## Your instructions
Provide the number of lines in the material containing the word "agent", with nothing added.

## Data under study
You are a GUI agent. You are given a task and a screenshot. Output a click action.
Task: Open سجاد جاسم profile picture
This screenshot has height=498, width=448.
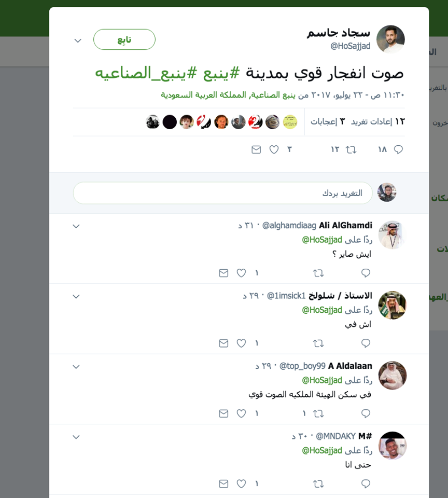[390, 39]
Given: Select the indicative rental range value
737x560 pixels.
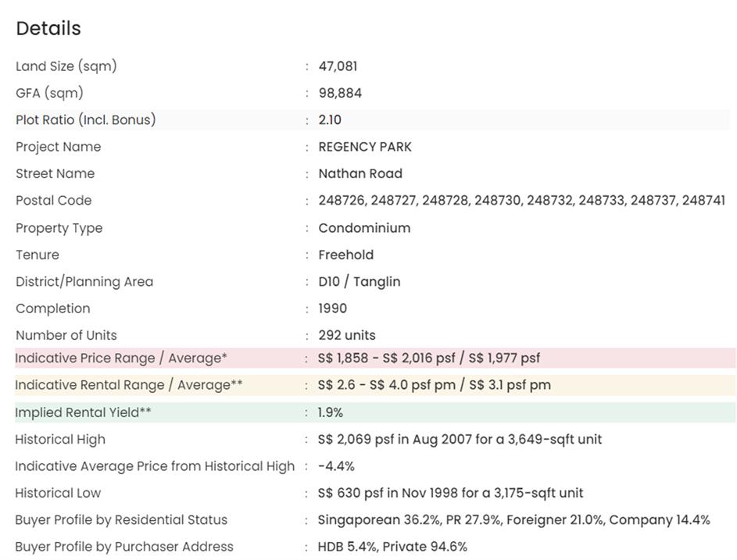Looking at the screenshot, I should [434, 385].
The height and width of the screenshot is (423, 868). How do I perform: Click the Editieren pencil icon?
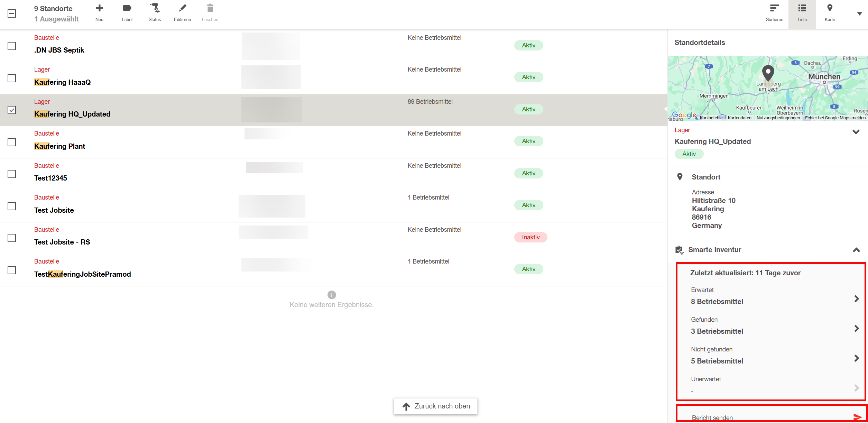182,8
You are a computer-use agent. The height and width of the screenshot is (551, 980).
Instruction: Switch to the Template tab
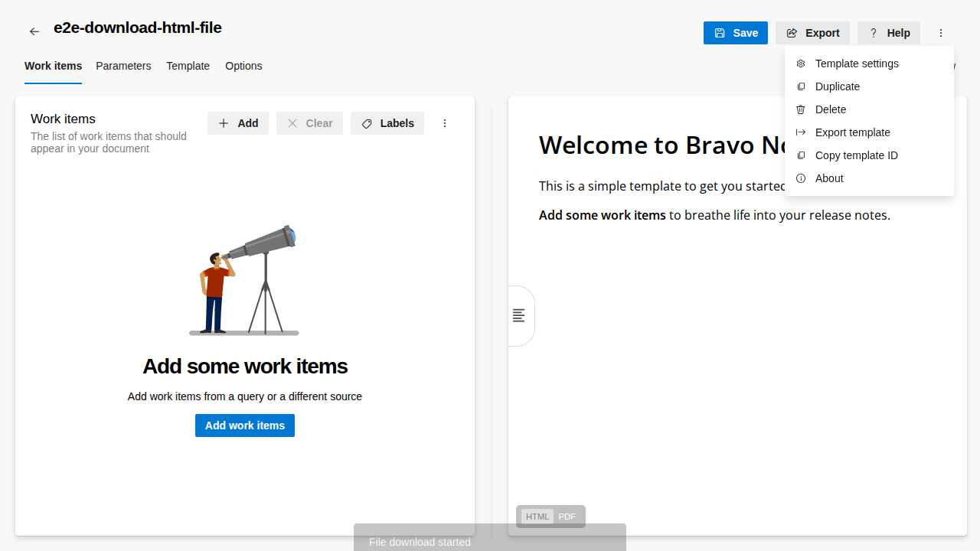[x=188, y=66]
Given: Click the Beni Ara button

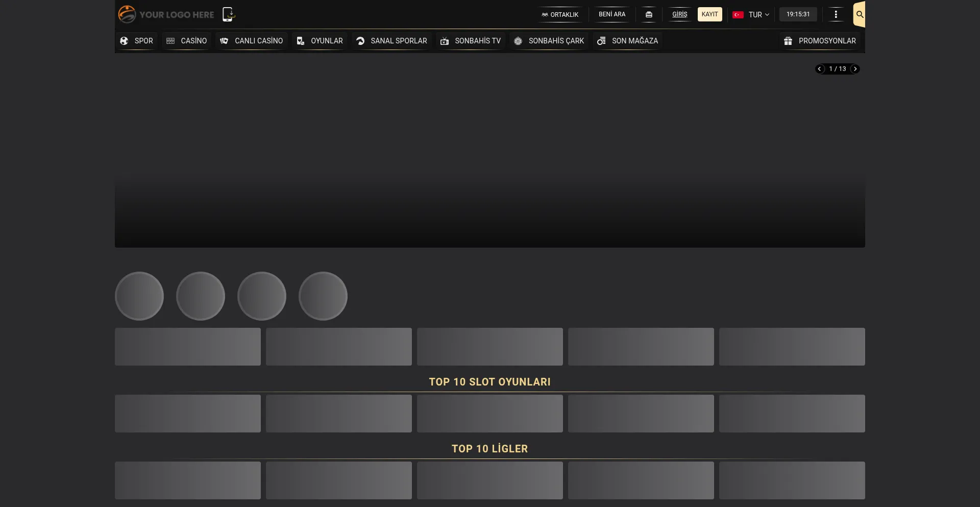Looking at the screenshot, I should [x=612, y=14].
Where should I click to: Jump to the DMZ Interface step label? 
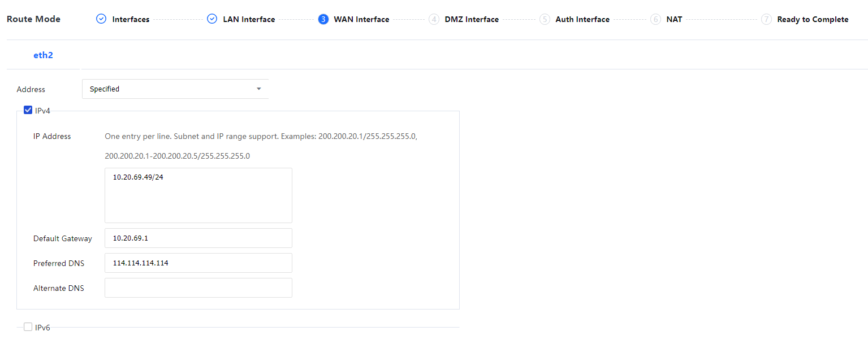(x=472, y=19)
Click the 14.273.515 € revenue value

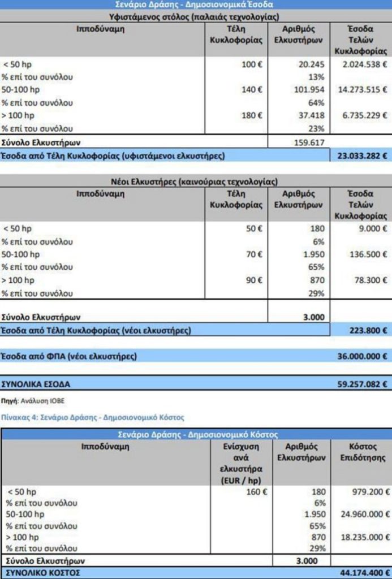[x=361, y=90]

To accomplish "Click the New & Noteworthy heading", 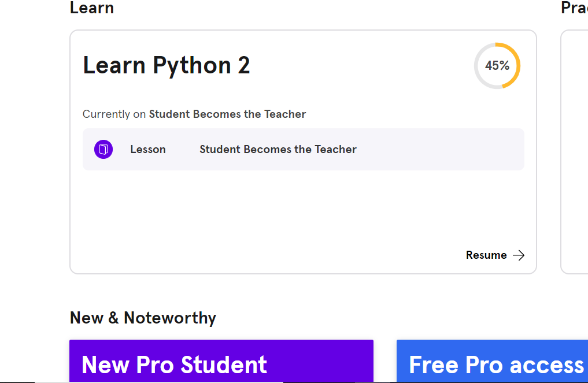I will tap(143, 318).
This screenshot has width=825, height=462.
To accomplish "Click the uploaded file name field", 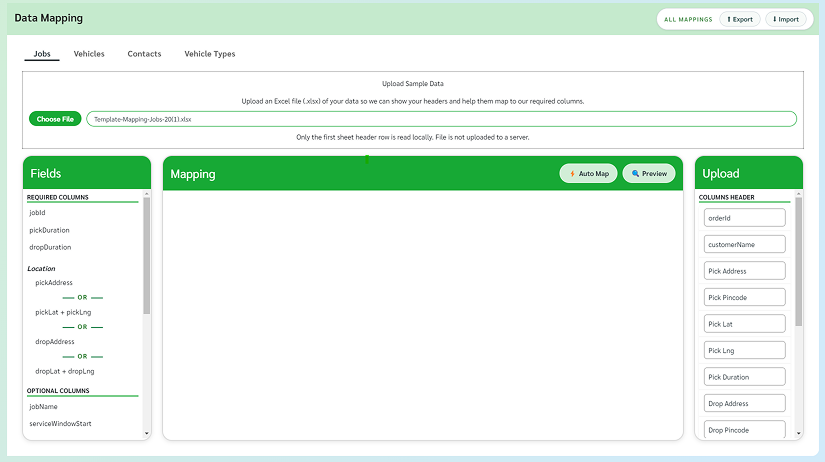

## The completed task
2